#### EXCERPTED TEXT:
----
Brian Monteith warns of a new wave of lifestyle taxes, this time on food
One should never be surprised by the origins of the next assault on our lifestyles. Just as Ireland blazed the trail for the indoor smoking ban that eventually spread across the British Isles, the World’s first real Fat Tax has been introduced by Denmark, a country whose economy is dependent on the export of bacon and dairy products such as Lurpak butter and blue cheese.
As a world class producer of high quality dairy and animal fat foods it’s not as if the country has a world class obesity problem; its average obesity rate is 13.9%, lower than the European average of 15% and much lower than the USA’s 20.3%. Indeed the last time the USA had such a low obesity rate Elvis was still in the building and Apollo flights were still going to the moon.
So, Denmark? Well, Denmark is no virgin when it comes to using taxes to shape people’s lifestyles. Its government has taxed sweets and candies for ninety years and was the first to ban hydrogenated fats in 2003.
The Danish Fat Tax is applied to foods high in saturated fats – which includes margarine, cooking and salad oils, animal fats and dairy products – unless the processing of these foods can reduce the natural saturated fat content to below 2.3 percent, which is often a practical or economic impossibility. As all foods have a combination of saturated, unsaturated and polyunsaturated fats, the result is some food prices must go up; it is for the food producer to work out the saturated fat content, pay the tax, and recoup the cost by passing the burden on to the consumer.
Denmark’s health taxes are intended to raise a total revenue of 2.75 billion Kroner of which the Fat Tax, set at 16 Kroner (£1.85) per kilogram of saturated fat, accounts for over a third of this.
The outcomes are expected to be 8p on a standard packet of crisps, 30p on a regular burger and 48p on a pack of butter (lowest price usually about £2.00). The stated goal of these tax policies is to increase life expectancy that in Denmark is 78 years, the same as America’s, but lower than the UK’s (79) or Japan’s (82). It remains to be seen if this tax will make any difference to the behaviour of people in what they buy or reducing their weight and levels of fat.
For instance, the level of the tax is probably too low to alter radically peoples’ eating patterns while food processors can change recipes by packing more rusk into a burger and add more flavourings and seasonings so the percentage of saturated fat is reduced without loss of flavour. That the additional starch content could lead to a consumer’s body storing more fat than before if it is not burned-off and the additives can cause more trouble for the body has clearly not been thought of. It looks more like the all-too-familiar attempt to raise revenues while sending out the politician’s favourite message of “we’re looking after you’re best interests”.
----
#### DATA EXTRACT:
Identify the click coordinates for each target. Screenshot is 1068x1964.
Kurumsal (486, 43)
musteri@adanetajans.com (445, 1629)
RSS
----
In the piece on Denmark's fat tax, rewrite the passage starting at "The Danish Fat" and ending at "third of this.", swapping "Kroner" for "Danish crowns". This material was taken from a different source.

#### CORRECT ANSWER:
The Danish Fat Tax is applied to foods high in saturated fats – which includes margarine, cooking and salad oils, animal fats and dairy products – unless the processing of these foods can reduce the natural saturated fat content to below 2.3 percent, which is often a practical or economic impossibility. As all foods have a combination of saturated, unsaturated and polyunsaturated fats, the result is some food prices must go up; it is for the food producer to work out the saturated fat content, pay the tax, and recoup the cost by passing the burden on to the consumer.
Denmark’s health taxes are intended to raise a total revenue of 2.75 billion Danish crowns of which the Fat Tax, set at 16 Danish crowns (£1.85) per kilogram of saturated fat, accounts for over a third of this.